Other political developments shaping around the issue give the appearance that the voices of property owners and local governments, especially those in rural areas, are being silenced in a push to implement the 30 x 30 agenda as rapidly as possible.

But whose lands are being targeted exactly?

So much about 30 x 30 is still up in the air, however, one possible tactic the federal government might employ is badgering landowners who are adjacent to existing federal lands into entering into permanent conservation easements, echoing back to the so-called “Buffalo Commons” concept floated during the 1990s which sought to turn 139,000 square miles of the Great Plains back into native prairie.

“Whoever is behind the curtain knows which parts of the country they want,” Byfield said during the public question portion of the presentation. “They like to expand the areas around anywhere there might be an endangered species.”

Numerous county commissioners mentioned during the public comment that the impact of existing federal lands on their counties has represented millions in lost property taxes, and has left them with a tenuous relationship with the agencies in charge of maintaining those lands.

The burdens upon local fire and rescue districts, as well as NRDs seeking to maintain and manage resources are further complicated on the edges of federal policy. For example, if a fire breaks out on private land, a local fire district will attempt to extinguish it and protect that private property. However, the policy on federal lands is to contain the fire and let it burn itself out, a management practice that has drawn ire from neighboring landowners when the fire escapes and tax resources from the local governments that aren’t always reimbursed for their role in combating those fires until U.S. Forest Service crews can arrive.

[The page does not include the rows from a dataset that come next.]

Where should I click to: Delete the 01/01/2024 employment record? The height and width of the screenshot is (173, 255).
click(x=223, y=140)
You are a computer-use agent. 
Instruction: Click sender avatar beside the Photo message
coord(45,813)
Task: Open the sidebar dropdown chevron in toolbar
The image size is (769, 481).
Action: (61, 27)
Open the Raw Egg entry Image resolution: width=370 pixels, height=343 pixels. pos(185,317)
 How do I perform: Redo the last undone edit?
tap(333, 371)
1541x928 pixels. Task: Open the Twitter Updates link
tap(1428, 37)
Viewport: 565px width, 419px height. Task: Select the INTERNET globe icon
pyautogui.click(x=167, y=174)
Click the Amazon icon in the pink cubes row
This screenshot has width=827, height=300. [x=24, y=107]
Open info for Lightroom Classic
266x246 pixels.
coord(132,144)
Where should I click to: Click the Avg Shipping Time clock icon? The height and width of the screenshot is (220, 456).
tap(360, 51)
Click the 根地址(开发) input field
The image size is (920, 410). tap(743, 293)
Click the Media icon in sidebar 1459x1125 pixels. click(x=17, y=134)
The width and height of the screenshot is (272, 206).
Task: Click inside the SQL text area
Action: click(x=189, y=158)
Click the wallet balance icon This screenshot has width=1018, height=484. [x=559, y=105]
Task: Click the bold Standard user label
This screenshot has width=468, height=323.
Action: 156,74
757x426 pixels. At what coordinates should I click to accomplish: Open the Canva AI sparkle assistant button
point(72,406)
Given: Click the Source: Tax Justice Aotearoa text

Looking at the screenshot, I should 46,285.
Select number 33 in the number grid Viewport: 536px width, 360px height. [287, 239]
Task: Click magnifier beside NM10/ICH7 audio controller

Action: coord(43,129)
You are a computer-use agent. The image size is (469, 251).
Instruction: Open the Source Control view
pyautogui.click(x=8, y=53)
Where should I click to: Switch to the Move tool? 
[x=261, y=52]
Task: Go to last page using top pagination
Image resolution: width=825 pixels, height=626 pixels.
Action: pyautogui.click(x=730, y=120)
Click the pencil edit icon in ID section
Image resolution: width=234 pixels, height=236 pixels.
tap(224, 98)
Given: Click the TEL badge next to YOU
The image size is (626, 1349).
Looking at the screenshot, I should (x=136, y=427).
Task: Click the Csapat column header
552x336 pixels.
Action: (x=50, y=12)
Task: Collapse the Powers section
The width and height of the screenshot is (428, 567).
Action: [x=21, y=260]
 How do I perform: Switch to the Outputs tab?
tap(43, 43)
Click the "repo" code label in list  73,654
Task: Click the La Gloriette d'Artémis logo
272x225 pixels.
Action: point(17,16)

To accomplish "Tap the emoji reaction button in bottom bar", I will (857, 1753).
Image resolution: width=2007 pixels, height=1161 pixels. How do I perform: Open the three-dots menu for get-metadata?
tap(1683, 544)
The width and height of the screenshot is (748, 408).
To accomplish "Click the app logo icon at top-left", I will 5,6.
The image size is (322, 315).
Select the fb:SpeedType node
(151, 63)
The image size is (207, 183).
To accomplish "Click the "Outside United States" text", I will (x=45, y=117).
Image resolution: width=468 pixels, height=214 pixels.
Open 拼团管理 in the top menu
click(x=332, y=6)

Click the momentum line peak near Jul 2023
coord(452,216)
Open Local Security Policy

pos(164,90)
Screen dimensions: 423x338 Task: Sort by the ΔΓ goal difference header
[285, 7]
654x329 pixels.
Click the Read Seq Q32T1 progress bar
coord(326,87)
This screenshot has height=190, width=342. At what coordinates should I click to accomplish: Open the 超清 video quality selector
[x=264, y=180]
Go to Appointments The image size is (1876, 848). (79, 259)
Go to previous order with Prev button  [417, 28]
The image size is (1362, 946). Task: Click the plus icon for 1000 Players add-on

But Nebraska is on good-footing in one specific regard: state law grants authority to local governments to approve and deny conservation easements when those easements are at odds with a county’s comprehensive plan. And that’s the first line of defense for those wanting to battle 30 x 30. While Nebraska Gov. Pete Ricketts and Attorney General Doug Peterson have joined the fight against the 30 x 30 agenda, Trent Loos warned to not just leave it up to the higher ups. It needs to be fought on the local level by local people.

“I’m in my 20th year of a fight,” Loos said. “The biggest problem we have is we come together tonight and we’ve got all of this energy, then we go home tomorrow and have the same problems at home that we had yesterday and we lose the energy we have now.

“Keep the momentum going, because once it dies, we’re in trouble,” he said.